Dataset entries:
+ + +

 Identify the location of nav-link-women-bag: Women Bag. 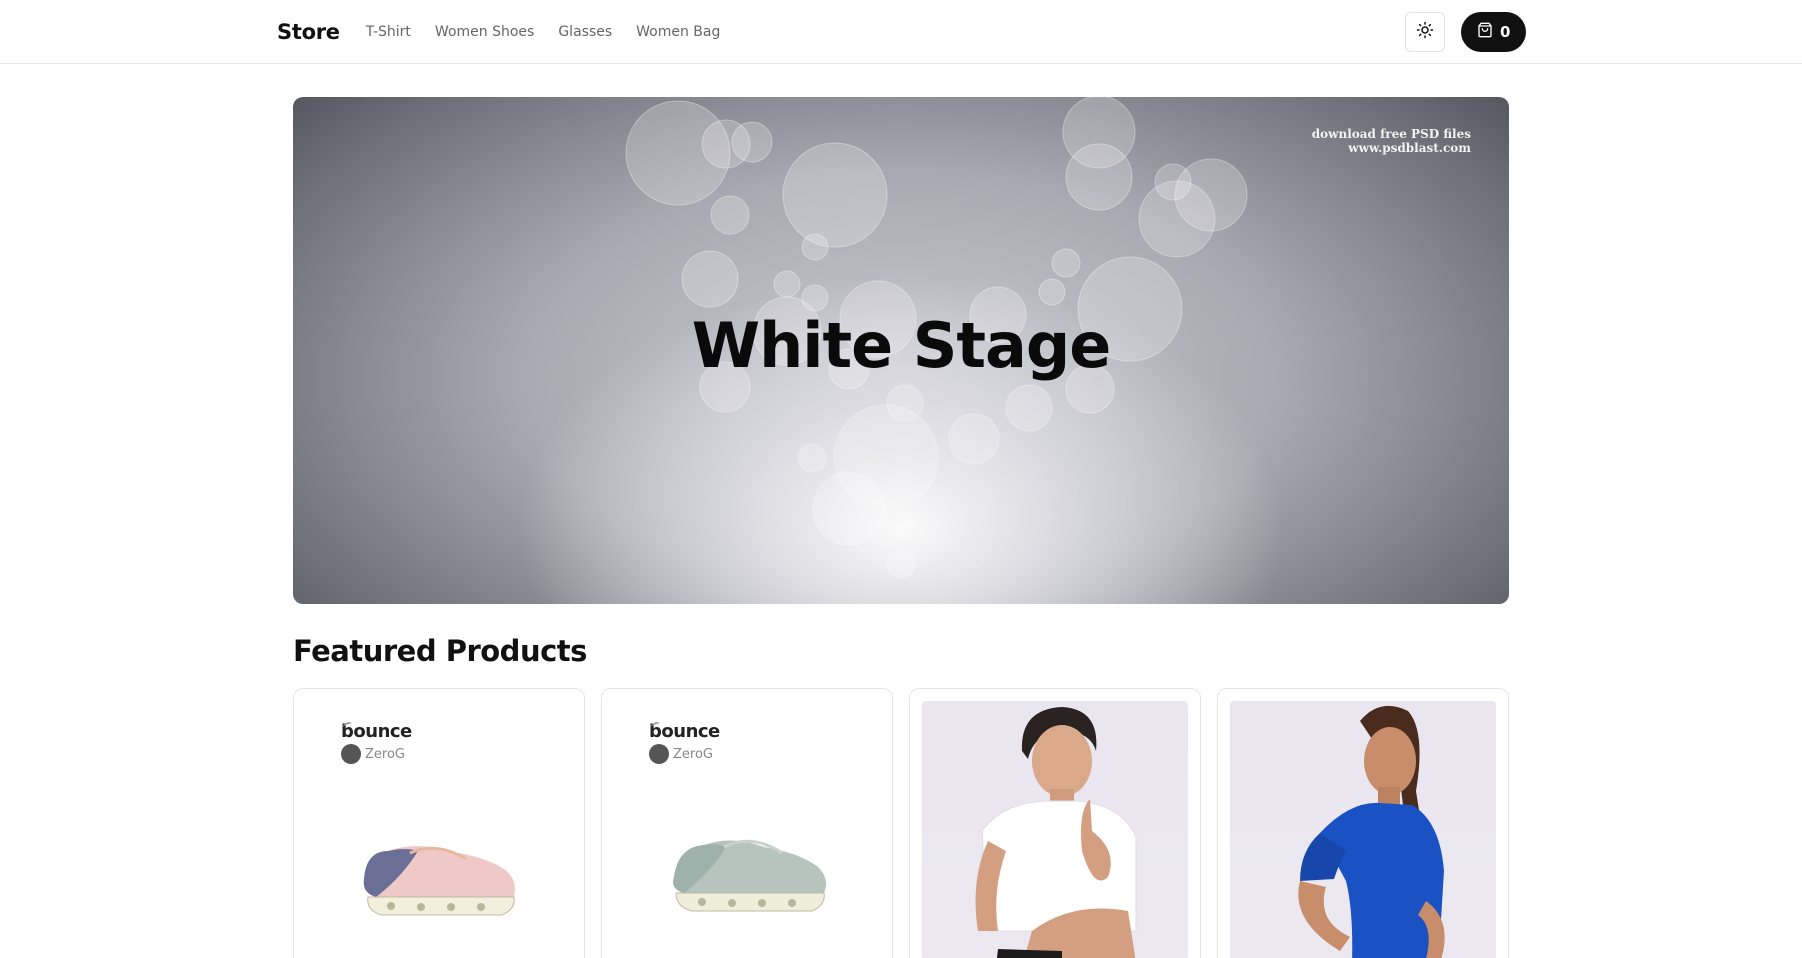
(678, 32).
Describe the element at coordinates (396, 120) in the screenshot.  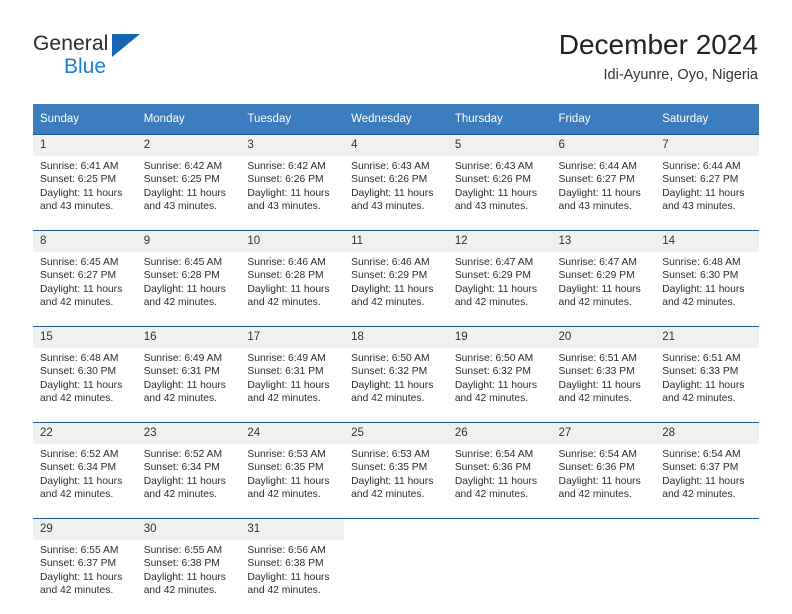
I see `weekday-header-wednesday: Wednesday` at that location.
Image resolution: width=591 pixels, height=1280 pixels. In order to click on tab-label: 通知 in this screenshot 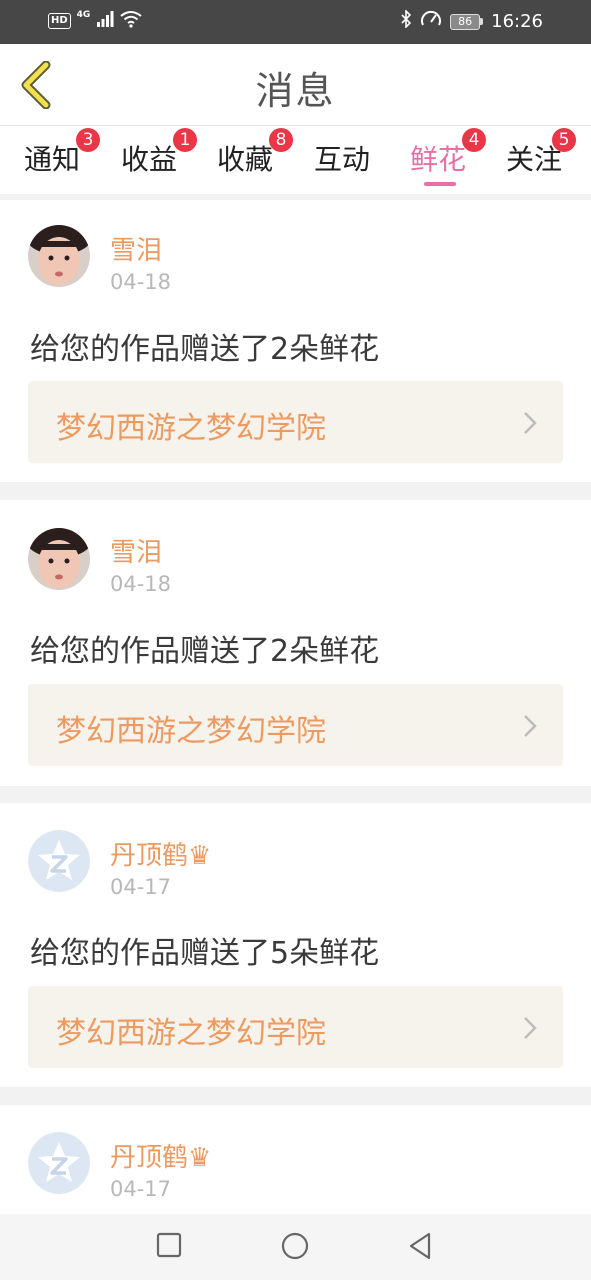, I will do `click(52, 160)`.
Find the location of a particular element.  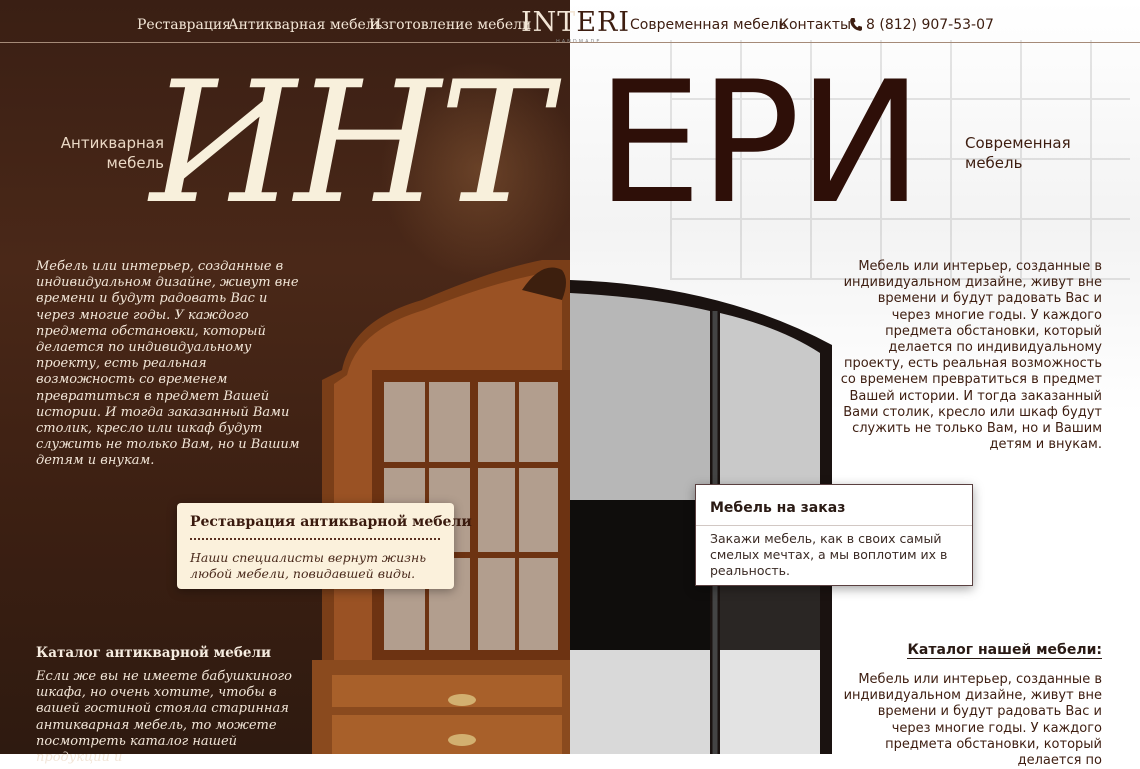

logo: INTERI HANDMADE is located at coordinates (575, 26).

+ + +

Job item: Render the stretch from the start of the items through the line containing "at that location." as a JSON list of strings, with one string per line and blank lines skipped. Leave the pictures out of the answer.

Answer to the exercise:
[
  " Identify the location of nav-link-women-bag: Women Bag. ",
  "(678, 32).",
  "Describe the element at coordinates (396, 120) in the screenshot.  ",
  "I see `weekday-header-wednesday: Wednesday` at that location."
]